Was ist ein Museum? - „Eine metaphorische Complication“

Den Titel meines Essays habe ich mir von Melanie Blank und Julia Debelts geborgt. Die beiden Ausstellungsgestalterinnen haben ihre bereits 2002 erschiene Publikation so benannt, in der sie verschiedene Definitionen von „Museum“ in deutschsprachigen Lexika des 18. bis 20. Jahrhunderts ausgewertet haben. Im Vorwort zu dem aufschlussreichen Büchlein schreiben Gottfried Fliedl und Herbert Posch:

„Museum – das ist ein Begriff der in seiner Alltäglichkeit auch selbstverständlich ist. Was ein Museum ist, weiß ich nicht, verkündet dagegen der Museologe Tomislav Sola und zollt so der Paradoxie Tribut, daß das Museum einerseits ein erfolgreich expandierendes Unternehmen ist und andererseits dessen Status und Funktion immer fragwürdiger wird.“ (Blank/Debelts, S. 7)

Mir scheint, dass wir auch heute, rund 20 Jahre später, immer noch nicht viel weiter sind als damals. Immer noch wird darum gerungen, was eigentlich ein Museum ist, wer sich Museum nennen darf und was ein Museum ausmacht. Das fängt auf lokaler Ebene an und hört auf globaler Ebene auf – wie sich derzeit bestens an der sich immer mehr zuspitzenden Kontroverse rund um eine neue Museumsdefinition des ICOM zeigt. Die Debatte lässt sich dabei stark verkürzt auf die Frage reduzieren, für wen ein Museum eigentlich da ist, für Objekte oder für Menschen?

——————

● SCHRIFTLICHE AUFGABEN
1/ Schreiben Sie aus dem Text über den Museumsbegriff alles von „Mir scheint, dass“ bis hinunter zu „oder für Menschen?“ wortgetreu ab.
2/ Führen Sie den Text über den Museumsbegriff im Anschluss an seinen letzten Satz weiter.

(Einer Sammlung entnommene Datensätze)

——————

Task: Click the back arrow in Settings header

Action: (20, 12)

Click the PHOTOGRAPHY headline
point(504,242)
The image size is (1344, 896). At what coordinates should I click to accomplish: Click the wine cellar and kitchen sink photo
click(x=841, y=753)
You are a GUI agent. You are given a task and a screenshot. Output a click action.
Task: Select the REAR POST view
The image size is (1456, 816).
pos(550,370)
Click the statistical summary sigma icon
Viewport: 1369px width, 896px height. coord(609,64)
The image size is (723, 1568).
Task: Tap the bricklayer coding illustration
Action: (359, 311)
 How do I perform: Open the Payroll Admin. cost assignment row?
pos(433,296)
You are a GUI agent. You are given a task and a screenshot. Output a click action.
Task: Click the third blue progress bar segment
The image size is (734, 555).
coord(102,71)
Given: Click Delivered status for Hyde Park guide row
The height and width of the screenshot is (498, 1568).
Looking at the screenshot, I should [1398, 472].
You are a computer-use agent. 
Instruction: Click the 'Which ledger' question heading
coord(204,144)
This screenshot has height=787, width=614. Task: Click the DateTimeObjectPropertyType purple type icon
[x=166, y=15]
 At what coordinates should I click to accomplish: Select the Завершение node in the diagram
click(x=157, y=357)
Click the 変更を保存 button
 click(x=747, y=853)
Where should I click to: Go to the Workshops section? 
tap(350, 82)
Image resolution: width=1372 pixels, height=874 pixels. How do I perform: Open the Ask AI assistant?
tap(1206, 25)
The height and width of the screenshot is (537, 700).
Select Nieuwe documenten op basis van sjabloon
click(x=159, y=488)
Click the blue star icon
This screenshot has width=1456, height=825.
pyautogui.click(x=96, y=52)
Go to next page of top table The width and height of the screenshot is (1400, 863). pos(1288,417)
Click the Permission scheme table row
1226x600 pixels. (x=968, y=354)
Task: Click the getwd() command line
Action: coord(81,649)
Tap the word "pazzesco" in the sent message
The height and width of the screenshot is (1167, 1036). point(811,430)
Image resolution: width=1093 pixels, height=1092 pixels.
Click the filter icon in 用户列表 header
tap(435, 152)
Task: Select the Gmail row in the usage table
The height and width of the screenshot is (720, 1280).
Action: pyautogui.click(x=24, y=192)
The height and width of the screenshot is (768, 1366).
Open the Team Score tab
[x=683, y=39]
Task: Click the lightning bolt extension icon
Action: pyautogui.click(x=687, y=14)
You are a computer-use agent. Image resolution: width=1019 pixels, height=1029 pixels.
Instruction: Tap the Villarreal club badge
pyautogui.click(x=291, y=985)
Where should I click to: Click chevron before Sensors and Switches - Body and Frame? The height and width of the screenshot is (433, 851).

——————

● LÖSUNGEN DER AUFGABEN
1/
Mir scheint, dass wir auch heute, rund 20 Jahre später, immer noch nicht viel weiter sind als damals. Immer noch wird darum gerungen, was eigentlich ein Museum ist, wer sich Museum nennen darf und was ein Museum ausmacht. Das fängt auf lokaler Ebene an und hört auf globaler Ebene auf – wie sich derzeit bestens an der sich immer mehr zuspitzenden Kontroverse rund um eine neue Museumsdefinition des ICOM zeigt. Die Debatte lässt sich dabei stark verkürzt auf die Frage reduzieren, für wen ein Museum eigentlich da ist, für Objekte oder für Menschen?

2/
Die Museumswelt beschreiben

Die Debatte dreht sich um diese beiden Pole und es scheint, als ob die Museumsmenschen sich nicht einigen können, nach welchem Pol sie ihren Kompass ausrichten sollen. Aber warum sollte man sich für nur eine Richtung entscheiden müssen? Schließlich hat auch die Erde zwei Pole, und zwischen ihnen entspannt sich eine ganz Welt: Eine Welt mit vielen verschiedenen Landschaften, mit Bergen und Seen, mit Wüsten und Meeren, mit unterschiedlichen Klimazonen und Lebensräumen für die vielfältigsten Pflanzen, Menschen und Tiere. Warum ist die Museumswelt nicht ebenso vielfältig zu denken und zu beschreiben? Warum wird gerade bei der Betrachtung von Museen Eindeutigkeit angestrebt anstatt ihre Vielfalt zu feiern?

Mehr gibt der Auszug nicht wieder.